January 2009 | Issue 32

Congressman Earl Pomeroy has introduced a bill (H. R. 436; “Certain Estate Tax Relief Act of 2000“) which, among other things, seeks to impose new valuation rules for transfers of certain kinds of assets. The main thrust of the bill, which was introduced January 9, 2009, is to fix the federal estate tax exemption at $3,500,000, and set the tax rate for estates exceeding that amount at 45%. The bill also seeks to repeal the new carryover basis rules.

The Discount Situation Now
Under current law, when an individual transfers a partnership interest, by gift or at death, the interest is valued at fair market value. Since such interests can have limited marketability, and often do not confer control of the partnership to their holder, business appraisers will apply valuation discounts to the value of the assets held by the partnership. For example, if a taxpayer transfers a 10% interest in a partnership that owns non-business property worth $1 million, the 10% interest would be valued not at $100,000, but at some lesser discounted value.

The New Proposal

If H. R. 436 becomes law, appraisers would no longer be allowed to apply valuation discounts to “non-business” assets held by partnerships. The value would be determined as if the transferor had transferred the assets directly to the transferee. In the example above, the interest would be valued at $100,000.

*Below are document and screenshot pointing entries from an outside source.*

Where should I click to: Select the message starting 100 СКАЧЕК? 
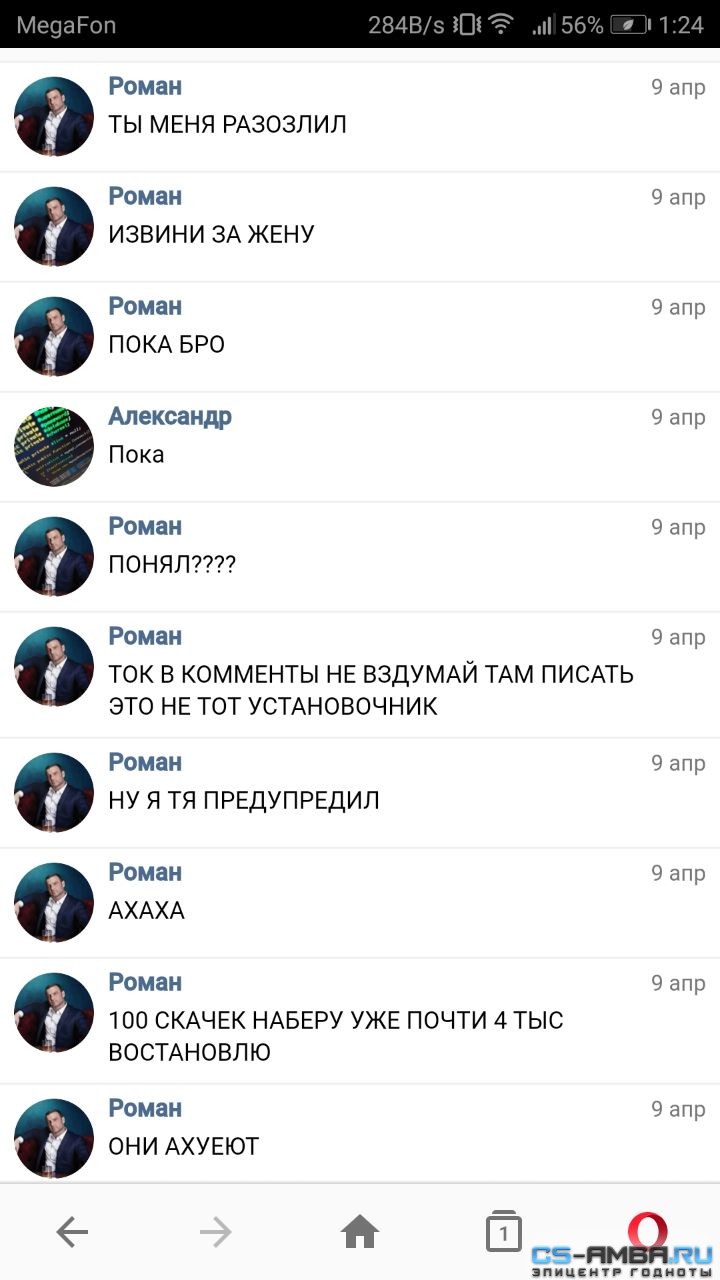coord(336,1036)
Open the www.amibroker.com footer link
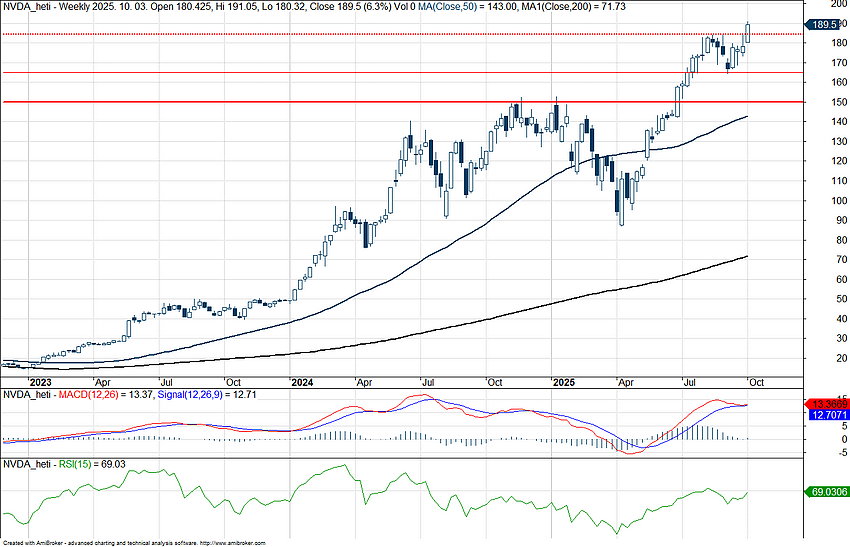This screenshot has height=547, width=850. 233,543
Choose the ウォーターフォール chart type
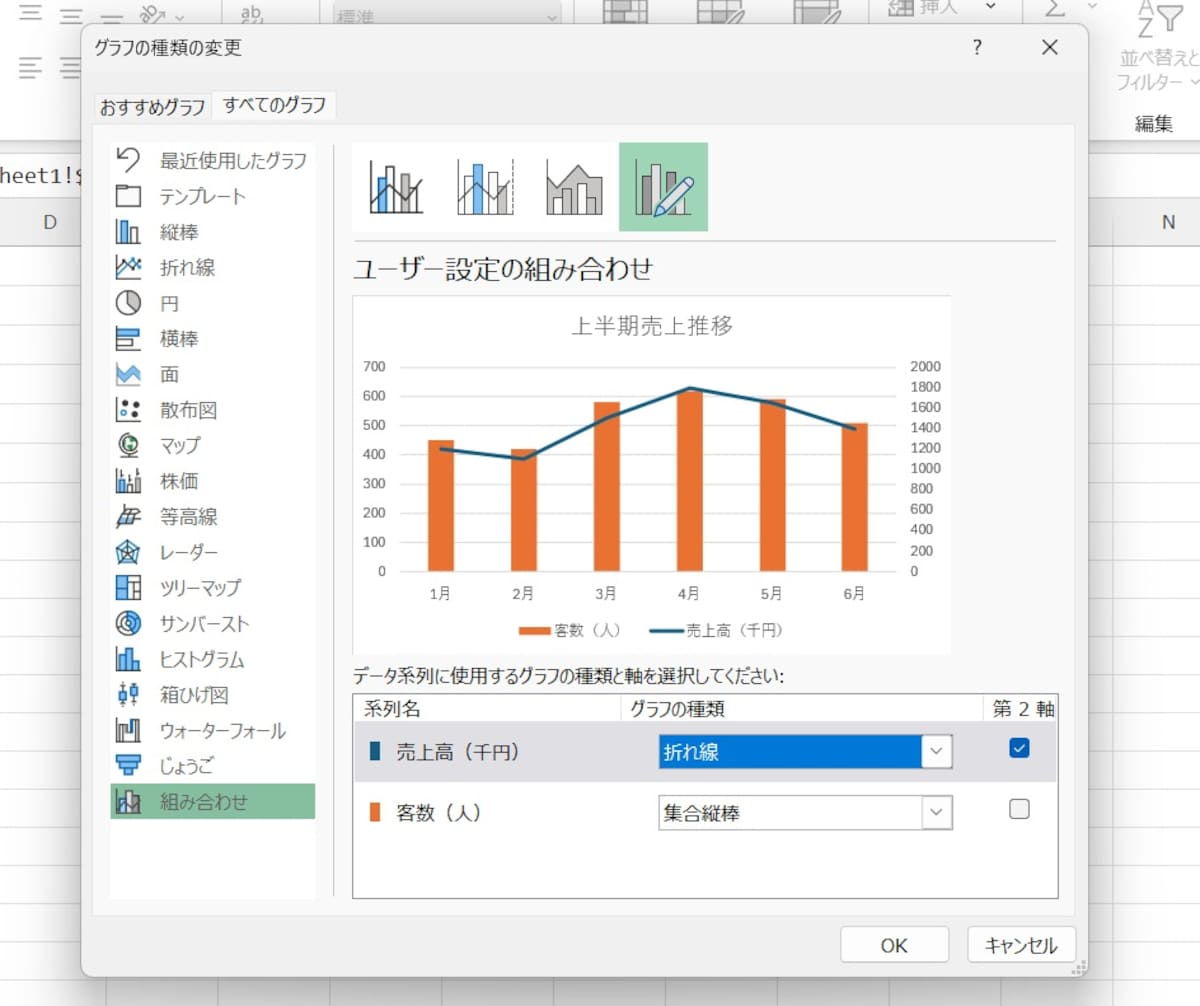Image resolution: width=1200 pixels, height=1006 pixels. [x=222, y=730]
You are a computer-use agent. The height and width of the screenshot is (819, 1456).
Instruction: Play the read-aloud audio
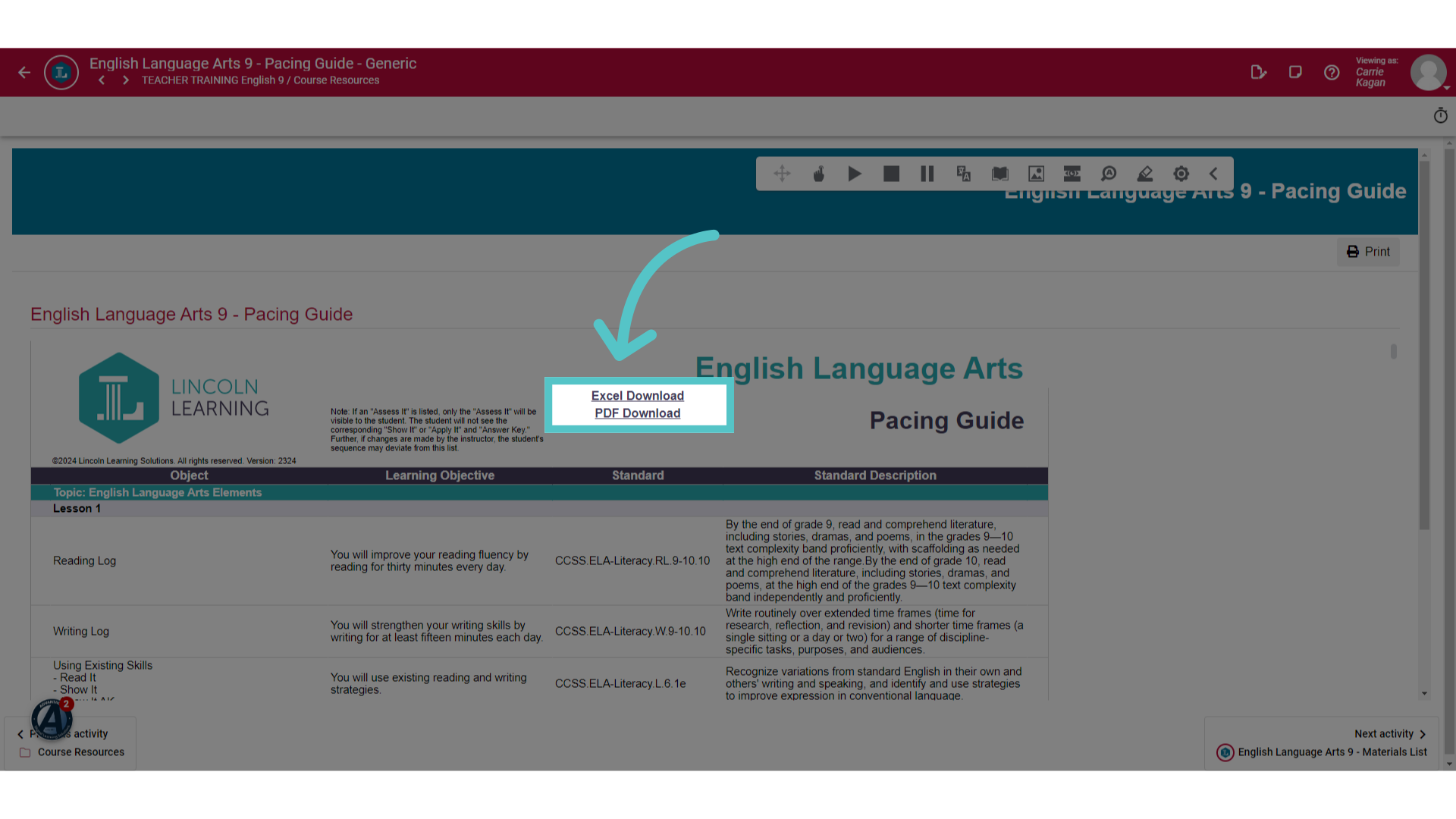click(x=855, y=174)
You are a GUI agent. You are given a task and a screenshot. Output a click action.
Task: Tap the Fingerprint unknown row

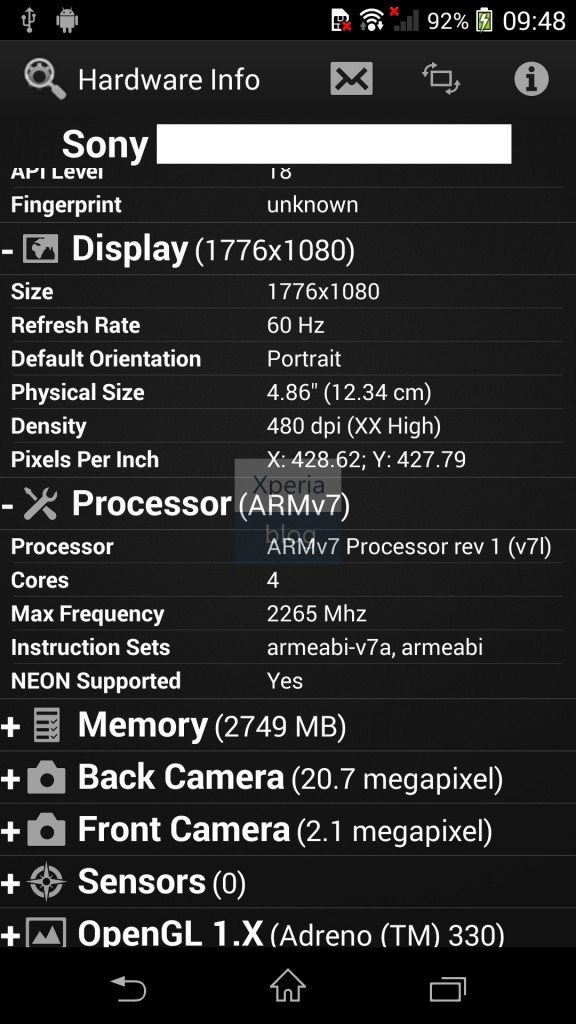[286, 205]
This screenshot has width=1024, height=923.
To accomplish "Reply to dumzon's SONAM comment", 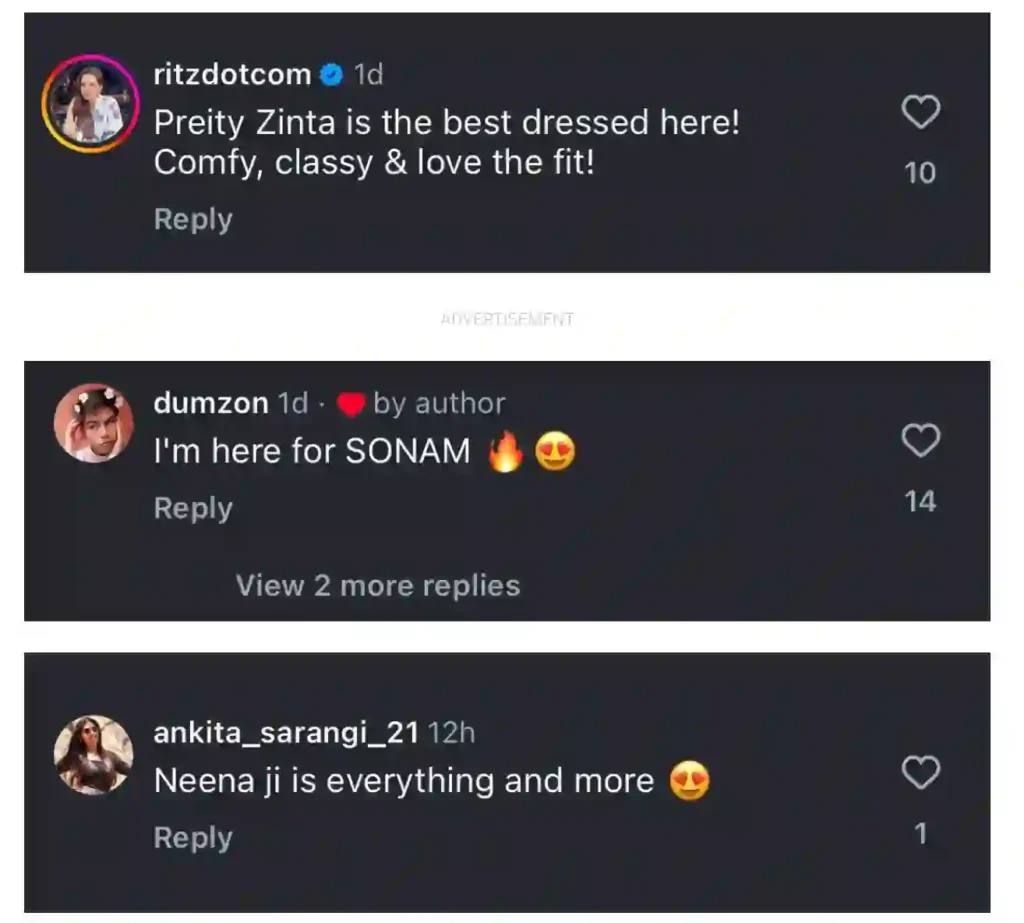I will click(x=192, y=508).
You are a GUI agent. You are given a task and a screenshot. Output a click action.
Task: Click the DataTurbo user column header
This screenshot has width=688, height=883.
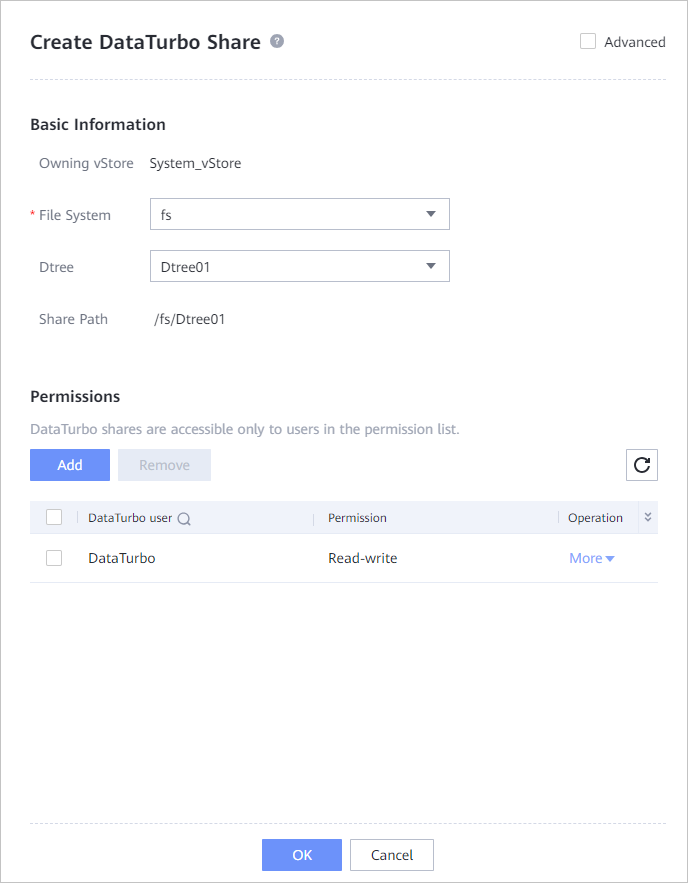[130, 518]
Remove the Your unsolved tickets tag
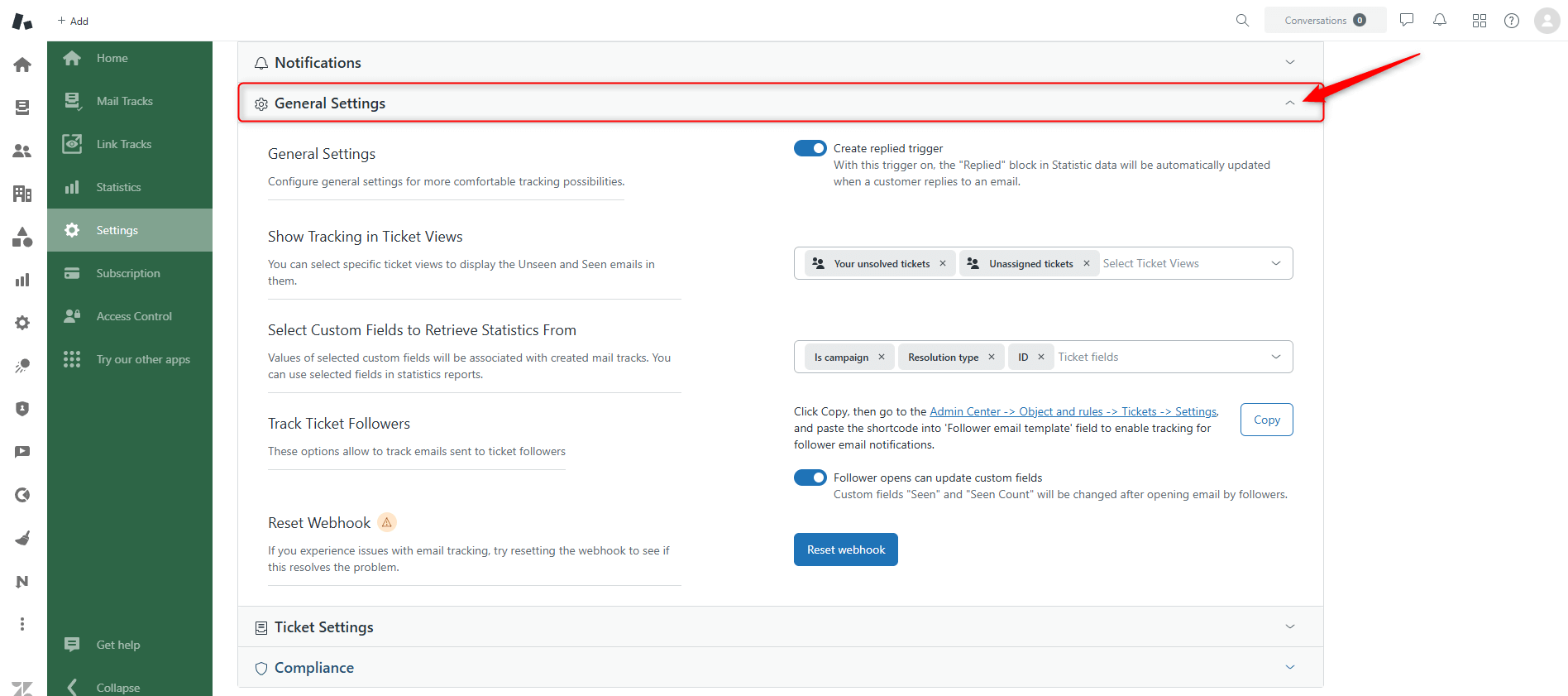The height and width of the screenshot is (696, 1568). coord(943,264)
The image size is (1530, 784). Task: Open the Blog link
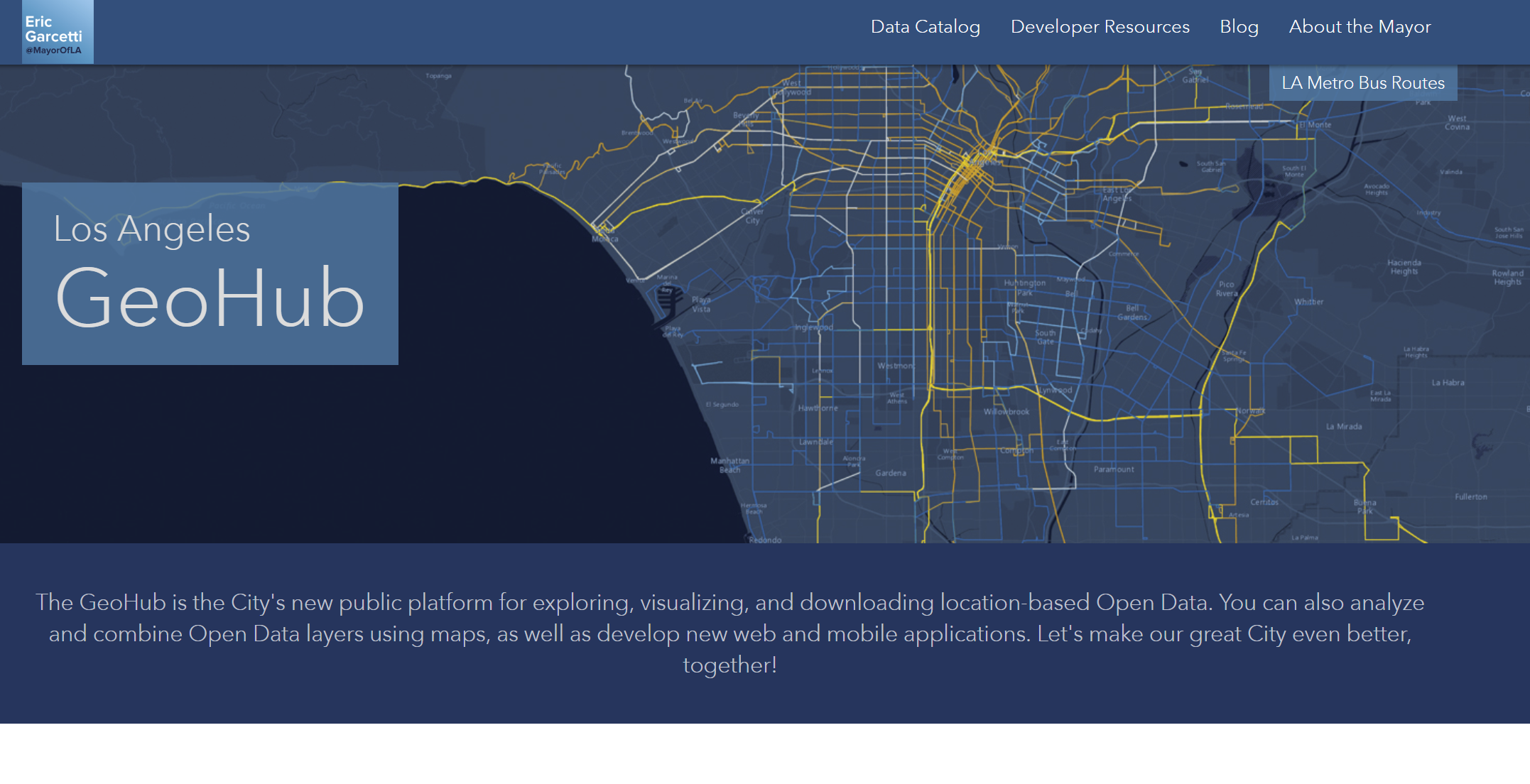point(1239,27)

The Return of Family Attribution
An additional provision of the new bill seeks to eliminate minority discounts in valuations of companies where the transferee does not control the entity, but the transferee’s family does. In other words, a father who owns 100% of a company would no longer be able to avail himself of a minority discount by giving, say, a one third interest to a child

If passed, the provisions of this bill would apply to transfers taking place after the date of enactment. This suggests that there might still be some time left to take advantage of the valuation discounts that are still available.